All entries below are to be returned in full, exactly as they stand.
[[ SOURCE MATERIAL open ]]
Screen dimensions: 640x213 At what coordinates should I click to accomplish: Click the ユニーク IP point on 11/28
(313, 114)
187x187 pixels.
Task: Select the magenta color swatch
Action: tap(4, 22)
[[ SOURCE MATERIAL closed ]]
### YOUR SOLUTION
Screen dimensions: 640x213 At what coordinates should I click to accomplish: Click the ユニーク IP point on 11/28
(313, 114)
187x187 pixels.
Task: Select the magenta color swatch
Action: tap(4, 22)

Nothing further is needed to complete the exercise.